Regehr shares data obtained through the Freedom of Information Act showing 316 "fast walker" detections recorded between 1973 and 1992 by geosynchronous orbit sensors. These objects displayed time-intensity profiles that could not be matched to any known aircraft or natural phenomena. He also describes a 1964 incident in which an Atlas F ICBM launched from Vandenberg was filmed being destroyed by a UFO that circled it and fired light beams at the missile. The Soviet Union expressed concern that mass UFO transitions could trigger false identification as a missile attack.

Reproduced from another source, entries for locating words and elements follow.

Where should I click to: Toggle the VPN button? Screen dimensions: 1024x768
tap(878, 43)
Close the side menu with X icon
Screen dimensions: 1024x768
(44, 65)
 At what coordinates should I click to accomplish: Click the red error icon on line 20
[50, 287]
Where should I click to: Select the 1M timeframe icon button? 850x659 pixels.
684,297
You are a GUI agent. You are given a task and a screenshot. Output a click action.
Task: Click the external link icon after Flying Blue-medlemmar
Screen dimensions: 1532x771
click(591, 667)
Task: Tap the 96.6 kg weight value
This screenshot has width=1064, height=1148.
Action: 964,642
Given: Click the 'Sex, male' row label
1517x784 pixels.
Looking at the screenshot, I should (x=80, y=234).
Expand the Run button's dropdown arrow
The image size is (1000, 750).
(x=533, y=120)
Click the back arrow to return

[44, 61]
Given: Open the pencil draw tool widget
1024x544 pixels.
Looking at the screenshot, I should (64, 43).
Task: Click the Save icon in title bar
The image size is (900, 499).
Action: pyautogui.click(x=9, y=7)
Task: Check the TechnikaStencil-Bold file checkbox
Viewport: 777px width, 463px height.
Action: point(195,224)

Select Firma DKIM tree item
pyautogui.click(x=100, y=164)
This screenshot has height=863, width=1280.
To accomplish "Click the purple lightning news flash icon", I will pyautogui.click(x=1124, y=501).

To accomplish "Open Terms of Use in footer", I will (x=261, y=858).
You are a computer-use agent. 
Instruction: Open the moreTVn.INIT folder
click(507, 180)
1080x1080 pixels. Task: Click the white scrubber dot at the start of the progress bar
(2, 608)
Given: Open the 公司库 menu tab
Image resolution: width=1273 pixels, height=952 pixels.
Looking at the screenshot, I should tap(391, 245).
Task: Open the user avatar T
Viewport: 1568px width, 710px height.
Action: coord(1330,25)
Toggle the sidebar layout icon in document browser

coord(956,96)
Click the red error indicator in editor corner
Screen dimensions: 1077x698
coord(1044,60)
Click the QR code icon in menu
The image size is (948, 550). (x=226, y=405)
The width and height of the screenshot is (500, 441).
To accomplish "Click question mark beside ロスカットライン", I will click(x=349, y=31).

Sims discusses his discovery of the pilots who intercepted UFOs over Washington, D.C. in 1952, revealing they were threatened into silence after landing. He describes collaboration with Regehr to correlate abduction cases with satellite detection data, potentially proving UFO presence at abduction locations during reported events. Both guests also question why Mars imagery appears deliberately degraded compared to known satellite capabilities.
Key Moments
Pre-air phone outages on both guests: Bell, Regehr, and Sims confirm on air that both guests' primary phones went dead simultaneously in the minutes before broadcast, on a topic about classified surveillance satellites and UFO data, forcing a switch to backup numbers.
Geosynchronous fast-walker detection by digital signature: Regehr describes how DSP-class geosynchronous satellites are non-imaging: they emit a digital signal from visual, infrared, and ultraviolet sensors that gets matched against a stored library of time-intensity profiles (flashbulb-vs-match analogy) to categorize what triggered the detection.
316 fast walkers logged from FOIA records 1973-1992: Regehr reads from the FOIA-derived database in his book: three fast-walker events in 1973, five in 1974, more accumulating through the late 1970s, with a near-full page of 1992 entries totaling 316 unaccounted detections across the 1973-1992 span.